Nesse canto da praia ficávamos sozinhos ou vez por outra na companhia da Sheila ou de tantos outros amigos que puderam conviver com essa nossa rotina simples de vida (FOTO 19). Quando terminava sua leitura, se levantava e eu já sabia o que ia fazer. Correr e fazer sua musculação nos aparelhos da praia (FOTO 10). Ficava admirado com a sua disposição. Tinha orgulho de como se cuidava. De como tinha prazer de se exercitar. Era nesse pequeno território na areia que no réveillon (FOTO 9) ficávamos para ver a queima de fogos e brindar a chegada de um ano novo.

Hoje passo por ali e fico olhando o vazio, tentando lembrar quantos finais de semana estivemos ali, rindo ou conversando. A praia hoje está vazia, assim como eu (FOTO 16). Dói-me ficar olhando as ondas e aquele nosso espaço na areia e saber que não vão se repetir mais. Como pode? Não entendo. Até ontem ele estava aqui (FOTO 5), podia sentir seus braços, podia vê-lo correr na areia, olhar para o seu rosto, rir com ele (FOTO 20). Isso tudo acabou. Tenho que aceitar.
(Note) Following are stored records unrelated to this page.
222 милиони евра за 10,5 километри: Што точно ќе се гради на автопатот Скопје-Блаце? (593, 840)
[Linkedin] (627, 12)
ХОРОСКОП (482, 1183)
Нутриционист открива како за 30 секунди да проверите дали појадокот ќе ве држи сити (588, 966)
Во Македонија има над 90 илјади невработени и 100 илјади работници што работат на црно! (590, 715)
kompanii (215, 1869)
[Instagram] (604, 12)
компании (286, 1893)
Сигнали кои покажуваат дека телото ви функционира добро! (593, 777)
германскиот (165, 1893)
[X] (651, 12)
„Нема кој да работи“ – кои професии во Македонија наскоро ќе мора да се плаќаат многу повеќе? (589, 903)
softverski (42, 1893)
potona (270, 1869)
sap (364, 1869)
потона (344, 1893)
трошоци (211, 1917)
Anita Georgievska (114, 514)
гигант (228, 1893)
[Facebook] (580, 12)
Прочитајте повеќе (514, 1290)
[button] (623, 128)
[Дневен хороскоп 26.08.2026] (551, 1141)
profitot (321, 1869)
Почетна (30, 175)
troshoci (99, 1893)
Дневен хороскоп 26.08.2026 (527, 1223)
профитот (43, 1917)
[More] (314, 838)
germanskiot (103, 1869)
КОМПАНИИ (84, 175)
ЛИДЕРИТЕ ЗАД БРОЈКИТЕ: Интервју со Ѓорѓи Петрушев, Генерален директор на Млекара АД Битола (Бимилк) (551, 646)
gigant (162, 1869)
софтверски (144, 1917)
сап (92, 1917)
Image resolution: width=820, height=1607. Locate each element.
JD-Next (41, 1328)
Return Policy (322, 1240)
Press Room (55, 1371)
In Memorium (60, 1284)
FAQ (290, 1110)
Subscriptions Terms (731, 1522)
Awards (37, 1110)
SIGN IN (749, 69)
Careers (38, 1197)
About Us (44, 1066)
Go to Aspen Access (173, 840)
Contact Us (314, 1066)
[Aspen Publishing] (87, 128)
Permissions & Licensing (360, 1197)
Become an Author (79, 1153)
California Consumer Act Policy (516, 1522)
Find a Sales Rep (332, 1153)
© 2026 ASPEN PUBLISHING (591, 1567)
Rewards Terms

Tenho que seguir em frente. Tenho passado os dias brigando com a saudade. Refaço esses cantos que escolhemos todos os dias para tentar amenizar esse vazio. Quando me deparo com esses cantos, revejo nossa vida. Percebo que o Recreio não é mais a mesma coisa para mim. Perdeu o encanto, o charme (FOTO 21). Não é mais aquele bairro que conheci pelos comentários do Eduardo. Sim porque era ele quem me chamava à atenção para uma construção nova, um prédio com uma arquitetura diferente (FOTO 29), uma árvore que foi plantada na praça (FOTO 26), o lixo jogado na lagoa, os micos passeando nas árvores, a má conservação dos aparelhos de musculação, a revoada dos pássaros no final de tarde, os jacarés de papo amarelo (FOTO 30), as várias raças de cachorros que encontrávamos pelo caminho (FOTO 27), e tantas outras coisas que foram fazendo com que o Recreio crescesse. Hoje para mim, o Recreio está sem legendas. As imagens que vejo continuam com as mesmas legendas que ele me disse um dia (FOTO 29) e para mim são definitivas.